The culprit is eventually revealed to be Toe Omnitech head Cutler Toe, whose criminal actions were exposed by Mystery Inc. in the past, and after being released from jail has been pretending to be the Sheriff as part of a revenge plot against them while also going after the lithium mine under Crystal Cove. Velma and Daphne find out his location by trailing a hologram of the Jackal Lanterns and help the federal agents find his car. But the escaped Scarecrow, in vengeance for Toe attempting to frame him for the Jackal Lantern attacks, had found Toe first and no trace of either man is found.
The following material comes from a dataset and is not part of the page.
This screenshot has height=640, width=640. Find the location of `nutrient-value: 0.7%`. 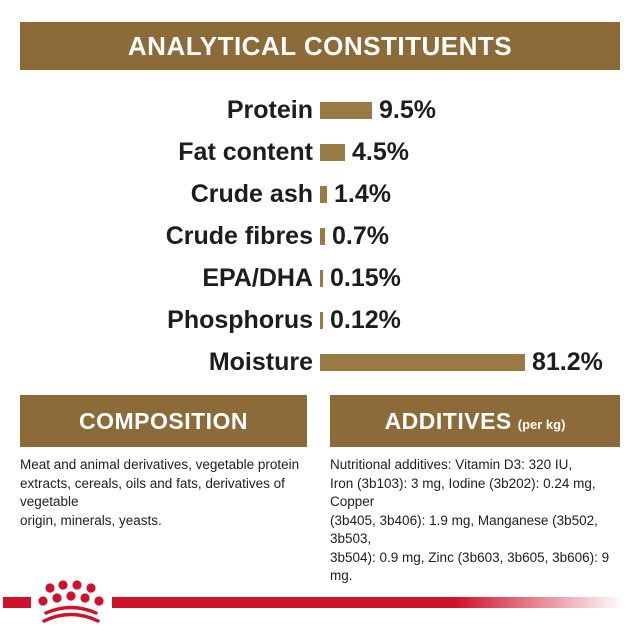

nutrient-value: 0.7% is located at coordinates (360, 236).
With everything resolved and the gang being invited to another roadside Halloween celebration, the movie ends with Elvira giving a monologue to the viewers before breaking the fourth wall by revealing a spidery face behind her regular face in an ode to Halloween.

During the credits, the gang (including Bill Nye) helps Fred rebuild the Mystery Machine from what happened earlier in the film.

== Cast ==
- Frank Welker as Scooby-Doo, Fred Jones
- Matthew Lillard as Shaggy Rogers
- Kate Micucci as Velma Dinkley
- Grey Griffin as Daphne Blake
- Cassandra Peterson as Elvira
- Bill Nye as himself
- Dwight Schultz as Dr. Jonathan Crane/The Scarecrow
- David Herman as Cutler Toe/Sheriff
- Kamali Minter as Michelle
- Bumper Robinson as Mike
- Roger Craig Smith as Autopilot, Parent
- Fred Tatasciore as Jackal Lanterns, Federal Agent Malarkey

== Production ==
On July 5, 2020, Syfy announced the film with the debut of a trailer. It was directed by Maxwell Atoms (and therefore includes a style of humor similar to that of The Grim Adventures of Billy & Mandy) with Sam Register as producer.